Beckett, de pis en pire

Jusqu’au 19/10, au Théâtre 14 (75), Denis Lavant propose Cap au pire. Seul en scène, une magistrale interprétation du texte de Samuel Beckett. Orchestrée par le metteur en scène Jacques Osinski, une performance artistique envoûtante !

Noir, noir de scène, long noir de scène… Enfin, un rectangle de lumière au sol ! Crâne rasé, pieds nus, tout de noir vêtu, mains collées au corps, le visage apparaît. Seuls les yeux semblent vivants, stature impassible. Les lèvres bougent, les premiers mots s’égrènent, murmures et chuchotis, presque inaudibles, « Encore. Dire encore. Soit dit encore. Tant mal que pis encore »… Le public happé, fasciné, captivé, impossible de détacher son regard de ce fantôme surgi de nulle part.

Samuel Beckett, le plus français des auteurs irlandais, écrit ce soliloque en 1982. Traduit par Edith Fournier et publié aux éditions de Minuit en 1991, deux ans après sa mort… Un texte fragmenté, désarticulé où tout dialogue semble impossible, où la langue semble désespérer des mots. Plus fort que l’absurde, l’incommunicable ou l’incompréhensible, plus fort encore que dans Fin de partie ou En attendant Godot, le verbe plonge dans le vide, le néant, la phrase ultime d’un mort-vivant. « Rien que là. Rester là. Là encore. Sans bouger », confesse Beckett. Une admonestation que Lavant respecte à la lettre !

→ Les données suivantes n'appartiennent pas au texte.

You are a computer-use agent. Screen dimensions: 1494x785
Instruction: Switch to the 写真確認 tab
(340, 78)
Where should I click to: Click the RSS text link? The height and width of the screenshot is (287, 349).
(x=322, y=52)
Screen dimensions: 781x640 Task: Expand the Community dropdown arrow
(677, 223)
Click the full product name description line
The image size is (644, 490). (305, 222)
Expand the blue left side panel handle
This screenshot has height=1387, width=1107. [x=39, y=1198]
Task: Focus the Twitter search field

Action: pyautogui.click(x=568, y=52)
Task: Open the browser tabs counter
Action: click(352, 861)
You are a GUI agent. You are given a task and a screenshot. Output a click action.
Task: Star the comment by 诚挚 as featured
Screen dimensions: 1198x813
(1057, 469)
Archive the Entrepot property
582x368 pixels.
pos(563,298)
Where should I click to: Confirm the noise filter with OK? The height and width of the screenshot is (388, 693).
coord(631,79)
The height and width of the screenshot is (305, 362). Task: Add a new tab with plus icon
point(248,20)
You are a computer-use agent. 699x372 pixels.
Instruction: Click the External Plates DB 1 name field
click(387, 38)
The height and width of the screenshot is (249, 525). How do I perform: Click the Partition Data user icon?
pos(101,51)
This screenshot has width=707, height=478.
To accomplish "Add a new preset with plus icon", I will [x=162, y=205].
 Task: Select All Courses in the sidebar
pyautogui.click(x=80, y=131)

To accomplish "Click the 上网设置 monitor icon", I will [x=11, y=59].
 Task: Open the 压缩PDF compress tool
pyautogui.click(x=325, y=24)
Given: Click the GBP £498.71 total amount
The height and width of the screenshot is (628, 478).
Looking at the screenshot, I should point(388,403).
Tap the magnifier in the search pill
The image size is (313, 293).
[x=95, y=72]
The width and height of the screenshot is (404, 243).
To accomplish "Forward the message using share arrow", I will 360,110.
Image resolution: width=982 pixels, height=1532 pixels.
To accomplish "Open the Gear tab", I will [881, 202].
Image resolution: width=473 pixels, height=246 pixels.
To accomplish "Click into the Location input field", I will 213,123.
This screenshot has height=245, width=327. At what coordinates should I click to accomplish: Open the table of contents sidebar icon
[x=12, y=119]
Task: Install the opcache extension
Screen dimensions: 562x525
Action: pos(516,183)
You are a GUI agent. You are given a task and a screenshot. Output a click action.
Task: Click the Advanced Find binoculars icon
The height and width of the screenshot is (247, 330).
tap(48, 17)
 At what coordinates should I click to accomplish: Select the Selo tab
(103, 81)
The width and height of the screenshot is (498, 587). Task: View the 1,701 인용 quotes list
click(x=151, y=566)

Dans son halo de lumière, Denis Lavant reste là, sans bouger. Même pas le petit doigt, de la première à l’ultime minute de la représentation. L’homme a mis Cap au pire, la bouche palpite, le ventre hoquète pour reprendre souffle, ne pas perdre le souffle. Parfois, quelques rides apparaissent au front quand la diction demande un suprême effort, quand la phrase advenant en bouche exige force concentration et se fait supplice d’énonciation. « Tant mal qui pis se mettre et tenir debout », mais encore « Tant mal que pis là. Sans au delà. Sans en-deçà. Sans de-ci de là là. Sans en deçà, sans de-ci de-là là »… Prodigieux Lavant, seul de son envergure à pouvoir s’emparer de telle œuvre avec semblable aisance, à l’image des comédiens Jean-Quentin Châtelain (aussi dans Premier amour, l’un des premiers textes de Beckett écrit en français) ou Yann Boudaud, en d’autres œuvres et en un temps pas si lointain, alors dirigés par le grand et regretté Claude Régy !

De temps à autre, des filets de lumière descendent des cintres, en fond de scène quelques lucioles rouges scintillent par intermittence. D’un ascétisme porté au paroxysme, Jacques Osinski suggère une mise en scène minimaliste, d’une rare puissance. En exacte opposition à tous ces décorums, séquences vidéo et prétentieux jeux de lumière qui polluent moult planches, font diversion au manque d’imagination, à l’impuissance de création et surtout au vide de la pensée ! Il est vrai que les deux hommes font bon ménage depuis longue date. C’est en 2017 qu’ils créent la pièce au Théâtre des Halles d’Avignon, le talentueux Alain Timar toujours à la direction. Ensemble, Osinski-Lavant, ils poursuivront alors l’aventure en compagnie de Beckett : La dernière bande toujours aux Halles, L’image au Lucernaire, Fin de partie à l’Atelier, aujourd’hui mettant le cap au pire pour l’un des meilleurs spectacles à l’affiche des théâtres parisiens.

Une heure trente durant, d’un ton perforant, poème mortifère surgi des profondeurs, l’homme y parvient, « tant mal qui pis se mettre et tenir debout » ! Certes il évoquera, furtive allusion, un vieil homme, un enfant, une vieille femme. De fausses pistes, le vide et le néant s’imposent, détresse absolue du narrateur qui dure encore et encore, « trou noir béant sur tout. Absorbant tout. Déversant tout »… Si l’entreprise est enthousiasmante, quoique périlleuse, pour le comédien, elle l’est tout autant pour le spectateur : soit rapidement perdre pied, soit se laisser emporter du regard en un vertige existentiel abyssal. Yonnel Liégeois

Cap au pire : jusqu’au 19/10. Les mardi-mercredi et vendredi à 20h, le jeudi à 19h, le samedi à 16h. Théâtre 14, 20 avenue Marc Sangnier, 75014 Paris (Tél. : 01.45.45.49.77).